WedgeCyan said:
OK... but weren't the widescreen discs for the '04 SE anamorphic? There is literally no reason to have made the GOUT non-anamporphic other than to insult the fans who asked for it.
Yes, there is a reason, and it has already been pointed out. In short, the masters they used were essentially glorified 4:3 DVDs to begin with. To go from a 4:3 DVD source to a 16:9 DVD, you have to upscale the vertical resolution of the picture area. Upscaling the master when authoring a DVD isn't normally done by professionals unless they absolutely have to.

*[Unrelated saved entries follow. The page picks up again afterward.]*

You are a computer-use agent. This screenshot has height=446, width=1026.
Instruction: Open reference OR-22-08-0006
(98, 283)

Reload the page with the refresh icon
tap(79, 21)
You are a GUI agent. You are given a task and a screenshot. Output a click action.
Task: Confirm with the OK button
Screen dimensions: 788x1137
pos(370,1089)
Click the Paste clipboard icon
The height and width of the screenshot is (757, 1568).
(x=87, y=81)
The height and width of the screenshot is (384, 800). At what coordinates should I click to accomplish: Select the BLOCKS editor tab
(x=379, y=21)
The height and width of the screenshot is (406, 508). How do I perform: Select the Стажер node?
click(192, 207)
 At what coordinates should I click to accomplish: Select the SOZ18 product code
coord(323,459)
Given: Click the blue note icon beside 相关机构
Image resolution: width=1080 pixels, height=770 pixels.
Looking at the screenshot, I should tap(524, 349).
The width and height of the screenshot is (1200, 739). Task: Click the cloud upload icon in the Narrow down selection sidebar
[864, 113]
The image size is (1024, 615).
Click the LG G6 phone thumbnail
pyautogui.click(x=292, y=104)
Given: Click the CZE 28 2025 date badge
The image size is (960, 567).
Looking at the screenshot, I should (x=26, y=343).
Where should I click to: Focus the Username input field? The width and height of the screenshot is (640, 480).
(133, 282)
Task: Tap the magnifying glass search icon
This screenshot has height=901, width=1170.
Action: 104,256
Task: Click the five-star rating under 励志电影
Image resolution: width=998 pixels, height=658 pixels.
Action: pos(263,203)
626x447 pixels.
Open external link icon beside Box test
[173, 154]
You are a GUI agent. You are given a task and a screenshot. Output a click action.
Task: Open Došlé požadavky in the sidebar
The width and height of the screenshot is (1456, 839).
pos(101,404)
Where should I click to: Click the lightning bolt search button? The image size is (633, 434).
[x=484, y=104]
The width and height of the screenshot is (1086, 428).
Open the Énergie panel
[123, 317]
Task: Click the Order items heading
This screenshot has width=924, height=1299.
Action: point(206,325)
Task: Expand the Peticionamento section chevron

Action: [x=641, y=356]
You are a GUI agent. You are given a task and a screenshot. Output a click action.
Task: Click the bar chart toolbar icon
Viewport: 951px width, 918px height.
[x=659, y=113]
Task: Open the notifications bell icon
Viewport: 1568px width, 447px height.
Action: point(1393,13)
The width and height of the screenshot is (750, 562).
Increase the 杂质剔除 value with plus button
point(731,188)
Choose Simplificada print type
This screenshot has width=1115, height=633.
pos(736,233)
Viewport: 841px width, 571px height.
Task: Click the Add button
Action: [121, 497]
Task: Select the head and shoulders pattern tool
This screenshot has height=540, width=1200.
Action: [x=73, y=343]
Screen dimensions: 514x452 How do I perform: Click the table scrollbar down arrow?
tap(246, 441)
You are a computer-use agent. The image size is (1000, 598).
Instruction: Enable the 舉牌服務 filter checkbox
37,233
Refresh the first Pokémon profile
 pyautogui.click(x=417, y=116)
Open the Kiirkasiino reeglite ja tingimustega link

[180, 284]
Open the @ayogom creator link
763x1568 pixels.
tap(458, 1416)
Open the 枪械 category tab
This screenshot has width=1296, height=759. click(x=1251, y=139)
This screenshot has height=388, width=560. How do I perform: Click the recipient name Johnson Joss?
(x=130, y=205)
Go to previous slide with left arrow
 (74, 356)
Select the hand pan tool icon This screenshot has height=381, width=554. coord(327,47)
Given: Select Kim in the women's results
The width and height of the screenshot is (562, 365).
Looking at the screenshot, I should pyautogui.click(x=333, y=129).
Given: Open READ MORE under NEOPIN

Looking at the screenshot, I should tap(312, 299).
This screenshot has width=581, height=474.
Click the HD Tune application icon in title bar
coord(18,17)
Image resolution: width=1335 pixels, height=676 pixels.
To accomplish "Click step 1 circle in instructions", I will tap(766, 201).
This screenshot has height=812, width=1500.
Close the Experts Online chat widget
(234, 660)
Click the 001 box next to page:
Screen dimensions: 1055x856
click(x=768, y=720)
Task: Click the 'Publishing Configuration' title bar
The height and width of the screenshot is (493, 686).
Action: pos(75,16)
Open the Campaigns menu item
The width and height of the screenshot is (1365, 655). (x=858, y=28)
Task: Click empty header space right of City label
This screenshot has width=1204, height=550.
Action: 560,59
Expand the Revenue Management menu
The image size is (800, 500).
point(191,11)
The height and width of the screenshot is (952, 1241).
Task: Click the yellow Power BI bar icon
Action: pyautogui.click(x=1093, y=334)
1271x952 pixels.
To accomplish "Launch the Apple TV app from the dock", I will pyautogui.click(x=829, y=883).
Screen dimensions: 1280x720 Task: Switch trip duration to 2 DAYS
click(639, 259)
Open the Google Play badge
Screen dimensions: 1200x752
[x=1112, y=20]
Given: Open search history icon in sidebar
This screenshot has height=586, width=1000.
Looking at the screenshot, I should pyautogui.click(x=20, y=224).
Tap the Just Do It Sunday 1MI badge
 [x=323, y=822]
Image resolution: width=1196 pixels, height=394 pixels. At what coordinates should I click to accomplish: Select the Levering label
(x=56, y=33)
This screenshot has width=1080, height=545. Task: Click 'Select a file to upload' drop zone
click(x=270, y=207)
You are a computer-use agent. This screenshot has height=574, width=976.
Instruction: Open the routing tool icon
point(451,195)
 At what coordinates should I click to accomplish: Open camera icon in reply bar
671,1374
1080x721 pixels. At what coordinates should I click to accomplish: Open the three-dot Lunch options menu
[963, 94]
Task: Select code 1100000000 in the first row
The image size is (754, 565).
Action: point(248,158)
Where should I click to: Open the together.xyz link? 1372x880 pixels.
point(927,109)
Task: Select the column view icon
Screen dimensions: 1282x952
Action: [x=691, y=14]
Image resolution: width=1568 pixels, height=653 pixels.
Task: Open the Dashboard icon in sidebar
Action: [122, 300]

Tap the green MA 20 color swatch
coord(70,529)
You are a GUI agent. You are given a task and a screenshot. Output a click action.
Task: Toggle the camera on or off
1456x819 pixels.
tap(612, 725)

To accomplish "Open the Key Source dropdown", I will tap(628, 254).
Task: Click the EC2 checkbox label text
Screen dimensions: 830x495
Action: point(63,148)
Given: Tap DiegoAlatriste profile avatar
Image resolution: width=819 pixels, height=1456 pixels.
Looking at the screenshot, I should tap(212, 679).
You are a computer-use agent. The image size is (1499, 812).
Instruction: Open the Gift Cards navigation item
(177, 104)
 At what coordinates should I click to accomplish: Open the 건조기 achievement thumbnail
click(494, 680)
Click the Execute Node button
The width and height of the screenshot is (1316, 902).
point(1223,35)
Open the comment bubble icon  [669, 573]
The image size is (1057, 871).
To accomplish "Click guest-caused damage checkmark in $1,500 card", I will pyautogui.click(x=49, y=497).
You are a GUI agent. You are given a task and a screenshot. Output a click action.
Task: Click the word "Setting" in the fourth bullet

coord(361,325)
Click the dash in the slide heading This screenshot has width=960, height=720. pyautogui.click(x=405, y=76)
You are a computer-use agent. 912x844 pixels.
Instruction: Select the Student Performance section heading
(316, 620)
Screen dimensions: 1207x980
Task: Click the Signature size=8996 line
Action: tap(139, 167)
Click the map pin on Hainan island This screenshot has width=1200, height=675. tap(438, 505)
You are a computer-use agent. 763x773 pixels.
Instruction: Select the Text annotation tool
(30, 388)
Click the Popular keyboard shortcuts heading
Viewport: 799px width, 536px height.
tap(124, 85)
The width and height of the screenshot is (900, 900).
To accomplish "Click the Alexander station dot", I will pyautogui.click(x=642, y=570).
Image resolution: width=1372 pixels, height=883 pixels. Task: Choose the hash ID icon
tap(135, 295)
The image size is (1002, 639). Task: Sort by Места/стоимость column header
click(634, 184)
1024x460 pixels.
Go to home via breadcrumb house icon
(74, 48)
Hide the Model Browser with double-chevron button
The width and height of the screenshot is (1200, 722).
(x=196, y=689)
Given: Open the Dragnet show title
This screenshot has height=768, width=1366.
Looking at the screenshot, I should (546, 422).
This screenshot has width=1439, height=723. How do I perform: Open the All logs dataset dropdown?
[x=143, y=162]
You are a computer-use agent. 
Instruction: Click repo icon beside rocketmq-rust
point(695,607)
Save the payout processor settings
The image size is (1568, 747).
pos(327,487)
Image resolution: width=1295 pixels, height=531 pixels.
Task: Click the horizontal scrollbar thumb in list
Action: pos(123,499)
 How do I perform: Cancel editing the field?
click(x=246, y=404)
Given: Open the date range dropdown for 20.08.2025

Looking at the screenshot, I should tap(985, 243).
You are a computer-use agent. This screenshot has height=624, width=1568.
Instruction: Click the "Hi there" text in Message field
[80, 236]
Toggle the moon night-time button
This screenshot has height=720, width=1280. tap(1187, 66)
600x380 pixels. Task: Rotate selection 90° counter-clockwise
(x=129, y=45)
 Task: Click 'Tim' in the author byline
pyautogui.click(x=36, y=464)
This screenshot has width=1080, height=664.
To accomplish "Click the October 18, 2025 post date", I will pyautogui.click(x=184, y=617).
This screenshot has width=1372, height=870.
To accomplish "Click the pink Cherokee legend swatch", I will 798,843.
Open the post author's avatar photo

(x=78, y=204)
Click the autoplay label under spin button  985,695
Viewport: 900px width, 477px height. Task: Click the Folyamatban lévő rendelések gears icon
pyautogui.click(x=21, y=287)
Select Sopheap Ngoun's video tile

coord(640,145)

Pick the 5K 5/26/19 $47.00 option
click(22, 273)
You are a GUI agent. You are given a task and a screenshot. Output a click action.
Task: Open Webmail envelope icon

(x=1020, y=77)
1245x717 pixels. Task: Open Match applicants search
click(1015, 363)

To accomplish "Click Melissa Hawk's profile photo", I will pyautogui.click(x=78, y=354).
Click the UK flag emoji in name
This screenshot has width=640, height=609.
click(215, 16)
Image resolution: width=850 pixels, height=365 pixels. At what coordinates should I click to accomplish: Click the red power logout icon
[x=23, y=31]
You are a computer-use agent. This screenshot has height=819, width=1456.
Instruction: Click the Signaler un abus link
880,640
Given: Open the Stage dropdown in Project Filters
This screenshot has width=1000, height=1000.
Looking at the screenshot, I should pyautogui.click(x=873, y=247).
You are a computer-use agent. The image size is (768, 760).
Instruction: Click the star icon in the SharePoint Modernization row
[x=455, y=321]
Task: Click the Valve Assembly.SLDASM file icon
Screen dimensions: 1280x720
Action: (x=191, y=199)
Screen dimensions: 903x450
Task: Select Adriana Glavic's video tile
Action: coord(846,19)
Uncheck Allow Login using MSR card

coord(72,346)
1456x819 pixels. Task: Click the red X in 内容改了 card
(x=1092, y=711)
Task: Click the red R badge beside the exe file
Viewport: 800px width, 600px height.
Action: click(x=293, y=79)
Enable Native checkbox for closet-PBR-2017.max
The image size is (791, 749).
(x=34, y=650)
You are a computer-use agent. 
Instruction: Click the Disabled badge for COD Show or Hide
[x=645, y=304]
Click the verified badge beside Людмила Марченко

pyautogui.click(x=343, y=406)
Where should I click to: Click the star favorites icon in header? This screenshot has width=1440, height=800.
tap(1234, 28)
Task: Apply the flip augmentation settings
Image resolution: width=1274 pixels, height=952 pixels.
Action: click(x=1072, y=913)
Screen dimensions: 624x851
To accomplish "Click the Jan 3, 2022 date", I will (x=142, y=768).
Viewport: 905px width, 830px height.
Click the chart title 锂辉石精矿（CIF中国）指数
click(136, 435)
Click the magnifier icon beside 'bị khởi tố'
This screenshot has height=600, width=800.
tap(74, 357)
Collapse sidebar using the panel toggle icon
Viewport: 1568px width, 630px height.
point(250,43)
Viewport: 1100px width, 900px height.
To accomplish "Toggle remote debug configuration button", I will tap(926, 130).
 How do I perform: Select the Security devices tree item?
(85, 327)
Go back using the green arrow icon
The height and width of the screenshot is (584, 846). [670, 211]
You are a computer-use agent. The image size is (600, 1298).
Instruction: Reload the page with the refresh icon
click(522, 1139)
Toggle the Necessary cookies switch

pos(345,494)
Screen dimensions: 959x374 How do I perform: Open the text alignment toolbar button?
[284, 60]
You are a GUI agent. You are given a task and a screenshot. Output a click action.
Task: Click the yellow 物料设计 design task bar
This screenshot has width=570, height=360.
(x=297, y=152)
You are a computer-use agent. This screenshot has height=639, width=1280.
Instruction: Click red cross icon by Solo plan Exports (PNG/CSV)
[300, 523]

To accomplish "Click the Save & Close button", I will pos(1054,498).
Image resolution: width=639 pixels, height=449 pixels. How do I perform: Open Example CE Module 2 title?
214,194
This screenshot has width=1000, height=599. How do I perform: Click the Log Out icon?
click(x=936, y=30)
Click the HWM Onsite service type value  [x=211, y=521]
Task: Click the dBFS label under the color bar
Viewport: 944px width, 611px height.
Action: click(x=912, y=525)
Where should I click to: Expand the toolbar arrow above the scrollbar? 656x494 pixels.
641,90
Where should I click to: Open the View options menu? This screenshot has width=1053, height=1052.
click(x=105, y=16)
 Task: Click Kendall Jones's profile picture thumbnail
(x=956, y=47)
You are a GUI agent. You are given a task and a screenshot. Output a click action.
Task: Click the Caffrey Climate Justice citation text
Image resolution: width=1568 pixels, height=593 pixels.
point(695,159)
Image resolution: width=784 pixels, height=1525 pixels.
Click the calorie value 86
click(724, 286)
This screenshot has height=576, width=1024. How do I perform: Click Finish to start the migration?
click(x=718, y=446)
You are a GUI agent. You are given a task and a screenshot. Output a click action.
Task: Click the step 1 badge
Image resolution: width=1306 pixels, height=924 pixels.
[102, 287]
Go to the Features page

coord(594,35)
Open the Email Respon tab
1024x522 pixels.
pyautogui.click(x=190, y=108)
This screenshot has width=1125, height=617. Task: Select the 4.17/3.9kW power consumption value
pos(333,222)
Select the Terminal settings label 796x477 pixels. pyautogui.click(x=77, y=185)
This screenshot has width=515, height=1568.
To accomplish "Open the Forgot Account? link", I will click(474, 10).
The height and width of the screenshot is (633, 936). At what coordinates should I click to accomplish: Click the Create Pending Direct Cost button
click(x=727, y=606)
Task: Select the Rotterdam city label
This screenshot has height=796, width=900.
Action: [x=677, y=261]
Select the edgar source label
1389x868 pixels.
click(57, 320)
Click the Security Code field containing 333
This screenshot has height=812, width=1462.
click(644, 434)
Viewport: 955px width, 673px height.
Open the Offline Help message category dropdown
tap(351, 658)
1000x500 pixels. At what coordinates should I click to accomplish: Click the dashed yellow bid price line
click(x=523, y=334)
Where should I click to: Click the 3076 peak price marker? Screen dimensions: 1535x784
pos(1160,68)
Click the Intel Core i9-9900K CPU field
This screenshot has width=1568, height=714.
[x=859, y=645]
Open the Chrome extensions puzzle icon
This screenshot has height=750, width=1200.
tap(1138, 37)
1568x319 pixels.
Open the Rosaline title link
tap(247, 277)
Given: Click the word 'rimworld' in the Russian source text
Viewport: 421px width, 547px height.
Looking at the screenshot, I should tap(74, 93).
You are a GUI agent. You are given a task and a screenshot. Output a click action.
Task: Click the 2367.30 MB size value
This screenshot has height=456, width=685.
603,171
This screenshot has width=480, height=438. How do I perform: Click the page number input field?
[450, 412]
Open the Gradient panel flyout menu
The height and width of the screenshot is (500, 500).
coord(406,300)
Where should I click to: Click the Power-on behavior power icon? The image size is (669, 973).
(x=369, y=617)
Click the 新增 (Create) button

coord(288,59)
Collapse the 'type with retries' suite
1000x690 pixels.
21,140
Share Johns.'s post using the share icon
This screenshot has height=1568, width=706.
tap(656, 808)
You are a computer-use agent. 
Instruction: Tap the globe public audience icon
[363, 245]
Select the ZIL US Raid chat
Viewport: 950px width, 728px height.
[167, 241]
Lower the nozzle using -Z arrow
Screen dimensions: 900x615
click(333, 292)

The SE DVDs came from far superior masters (probably 4K scans) rather than 720x480 4:3 D1 tape, so they had way more resolution than they needed to properly make 16:9 DVDs. Unfortunately, these far superior masters were scanned from negatives which had been vandalized by George Lucas and co. in 1997, and then they vandalized the masters even more (additional retcons, bad colors, washed-out lightsabers, way too much grain removal, etc.) in 2004 before using them to author the SE DVDs. These masters obviously couldn't be used to make Star Wars trilogy DVDs, because they were glorified fan edits, rather than the real Star Wars trilogy.
Anyone else who spends any amount of time on TFN may recognize this as the infamous "you're getting what you deserve" mantra.
Only people who don't read so well, given that I haven't said, suggested, nor even hinted at any such thing.
If I owned Lucasfilm, there would be no "GOUT", nor would the underlying abbreviation "OUT" even exist, because there would be no need for it. The work done in '97 would have strictly been a restoration and scanning process. 16:9 DVDs would have been released soon thereafter. When Blu-ray came along there would have been a new release, following a new 4K scan (scanning equipment has improved since '97). Both releases would have been available in boxsets and individual discs. Film grain would have been left intact in both cases.
AntcuFaalb said:
I can just imagine him approaching and hugging his GOUT DVDs like Robin Williams in Good Will Hunting.
"It's not your fault!"
"It's not your fault!"
"It's not your fault!"
Your imagination is wildly disconnected from reality, or from anything which logically follows from reality. Assigning the fault to a DVD because it doesn't work ideally on a TV it wasn't designed for, is absurd. It is not the DVD's fault, it is not the DVD player's fault, and it is not the TV's fault. The fault obviously lies with the person who is trying to fit a square peg into a round hole, so to speak.
By the way, I'm using the word "fault" literally; I'm not anthropomorphizing the GOUT. Saying that it is not the DVD's fault is exactly the same thing as saying that the source of the problem (i.e., the fault) is not the DVD.
Similar things happen when people connect old video game consoles to 16:9 digital TVs, and it is equally absurd to blame the video game console for the results being less than ideal.